Miał już na sobie tunikę, a wokół bioder zapięty pas z mieczem. Skończył wiązać kawaleryjskie buty. Ramiona otoczył ciężkim, macedońskim płaszczem, niezastąpionym podczas górskiej zimy. Na głowę włożył generalski hełm z czerwonym pióropuszem. Następnie zwrócił się ku Lidyjce.

– Życzę ci dobrej nocy, Omfale.

Skinęła mu głową.

– Liczę, że jutrzejszy wieczór… będzie wyglądał inaczej.

– Ja również. W końcu został nam już tylko on.

* * *

Mnesarete nie była zaskoczona, gdy dowiedziała się, że Kassander nie spędzi z nią tej nocy. Owszem: zawiedziona, gniewna i rozczarowana.

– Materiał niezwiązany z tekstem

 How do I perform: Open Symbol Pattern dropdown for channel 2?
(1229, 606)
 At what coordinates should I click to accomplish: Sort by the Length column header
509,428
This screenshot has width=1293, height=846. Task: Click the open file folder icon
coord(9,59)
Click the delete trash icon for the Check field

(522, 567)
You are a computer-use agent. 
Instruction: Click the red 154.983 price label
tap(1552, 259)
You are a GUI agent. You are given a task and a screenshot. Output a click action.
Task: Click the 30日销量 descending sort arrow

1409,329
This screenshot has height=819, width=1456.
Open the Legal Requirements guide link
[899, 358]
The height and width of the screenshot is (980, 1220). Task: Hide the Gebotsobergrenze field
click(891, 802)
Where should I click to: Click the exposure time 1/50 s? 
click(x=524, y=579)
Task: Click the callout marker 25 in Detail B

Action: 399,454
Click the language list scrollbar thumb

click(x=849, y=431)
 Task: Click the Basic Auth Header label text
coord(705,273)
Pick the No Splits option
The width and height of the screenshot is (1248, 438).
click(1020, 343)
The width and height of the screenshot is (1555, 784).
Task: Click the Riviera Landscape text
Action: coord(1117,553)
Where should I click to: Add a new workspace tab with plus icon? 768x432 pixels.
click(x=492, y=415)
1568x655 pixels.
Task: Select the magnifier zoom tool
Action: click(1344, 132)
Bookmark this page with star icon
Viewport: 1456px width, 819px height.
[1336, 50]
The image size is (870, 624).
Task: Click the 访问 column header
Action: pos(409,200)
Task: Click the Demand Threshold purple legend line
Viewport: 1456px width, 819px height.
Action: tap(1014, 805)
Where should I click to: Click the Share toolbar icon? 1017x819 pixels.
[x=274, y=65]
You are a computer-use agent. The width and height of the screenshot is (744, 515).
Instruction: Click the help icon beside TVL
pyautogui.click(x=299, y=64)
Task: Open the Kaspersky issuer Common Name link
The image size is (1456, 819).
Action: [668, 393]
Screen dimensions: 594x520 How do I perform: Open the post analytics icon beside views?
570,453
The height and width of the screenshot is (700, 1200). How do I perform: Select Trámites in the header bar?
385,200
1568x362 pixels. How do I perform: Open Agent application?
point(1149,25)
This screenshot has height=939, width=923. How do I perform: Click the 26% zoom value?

Spragniona zemsty na lidyjskiej dziwce, która odbiła jej mężczyznę. Ale nie zaskoczona.

Poinformował ją o tym jasnowłosy oficer Gelon. Uczyniła go swym kochankiem jeszcze podczas pobytu w Atenach, kiedy Kassander zadurzył się w innej błękitnookiej blondynce, heterze imieniem Fryne. Chciała się wtedy odegrać, odpłacić mu pięknym za nadobne. Później jeszcze parokrotnie oddawała się Gelonowi, czerpiąc z jego brutalnych pieszczot sporo przyjemności. Z drugiej jednak strony, doprowadzał ją do pasji swoją arogancją, zadufaniem w sobie oraz przekonaniem, że skoro raz rozchyliła dlań uda, to może sobie do niej rościć jakieś szczególne prawa. Teraz również zdawał się promieniować zadowoleniem z faktu, że przyniósł jej złe wieści. I najwyraźniej oczekiwał za nie nagrody.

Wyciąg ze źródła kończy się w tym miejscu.